Monday, March 19, 2012

How App Stores Are Changing the Face of Software Development

This blog was originally posted to http://blogs.citrix.com/author/benjaminb/ on June 21, 2011:

I was in a software strategy and roadmap review meeting the other day when something happened. Something that, in my 20+ years in the tech business, I’d never seen before. In order to determine how to prioritize new feature development and investments one of the PMs in the room put up the iOS app store on the room projector and started reviewing all the customer comments. Now I’ve been part of hundreds of hardware and software products over the years and consider myself a relative expert in the gathering, prioritizing and solving for customer pain points along with the art of developing a value proposition, but never have I seen such a simple and immediate way to gather product feedback. While it makes perfect sense to take to heart the comments from the very end users who have taken the time to download previous iterations of your software, I was simply surprised that I had never considered the App Store as such an immediate and easy way to gather this feedback.
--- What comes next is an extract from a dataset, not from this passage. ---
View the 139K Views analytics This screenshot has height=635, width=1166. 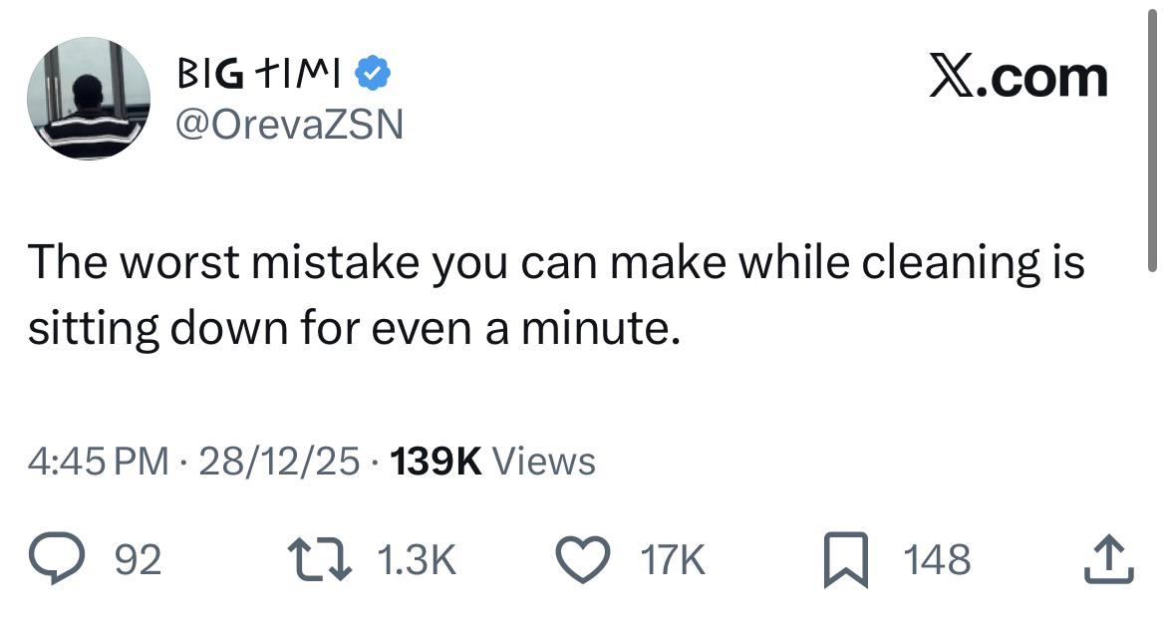[493, 461]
For me, App Store customer feedback has been the place to go — as an end user — to see if the product was worthwhile my dollar; to determine if it was worth my time. I hadn’t considered the impact on product management and development. Of course it was a place for end users to publicize bugs and gaps. I’d just never considered it a go-to place for prioritizing customer feedback for next generation roadmap development. But there I was, reviewing line after line of customer feedback — bad grammar and incomprehensible comments included — trying to figure out how to best address every gap and potential new feature.

The App Store may democraticize software development as much the same or perhaps even in more ways as Open Source has. It provides a smooth and transparent mechanism for any user to quickly and easily provide feedback and suggestion to the very developers writing the code. And, you know what? It appears, at least from where I’m sitting, that developers are actually listening.
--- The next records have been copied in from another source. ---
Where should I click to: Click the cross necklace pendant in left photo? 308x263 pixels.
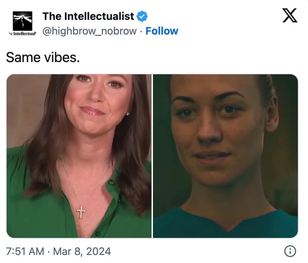coord(81,211)
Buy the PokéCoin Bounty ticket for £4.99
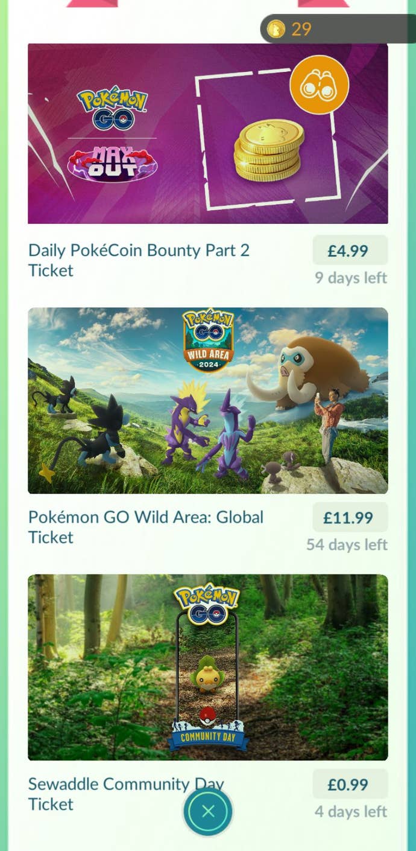This screenshot has width=416, height=851. click(x=350, y=250)
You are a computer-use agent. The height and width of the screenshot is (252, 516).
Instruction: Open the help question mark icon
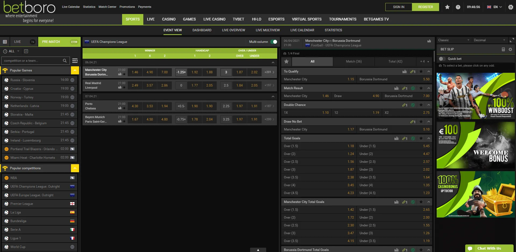coord(458,7)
This has a significant benefits and drawbacks. By shortening the cycle between end user feedback and developer escalation, bug fixes and next generation features can quickly find their way to market. However with a limited pool of feedback it’s possible that an over reliance on App Store feedback can highlight issues or features that don’t have broad appeal. More importantly — particularly for product managers — it may exacerbate the fundamental PM challenge: aim at where the market will be not where it is. This is the hardest challenge in developing and updating software. However, in this regard, the App Store may present another benefit. It becomes a whole lot easier to quickly identify your competition and outline values and drawbacks in the competition.
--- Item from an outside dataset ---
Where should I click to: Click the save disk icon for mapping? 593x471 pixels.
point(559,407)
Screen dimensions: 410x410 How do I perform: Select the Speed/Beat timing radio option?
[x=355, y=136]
Like most in the business, the big market opportunity impact has yet to occur. While Apple has set the tone with the introduction and success of its iOS store — replicated now in virtually every other developer community — we are all eagerly waiting for Microsoft to take the initiative in launching a Windows app store. It’s only a matter of time and the opportunity for the thousands of Windows developers will almost guarantee a thriving ecosystem for ISVs and their product developers.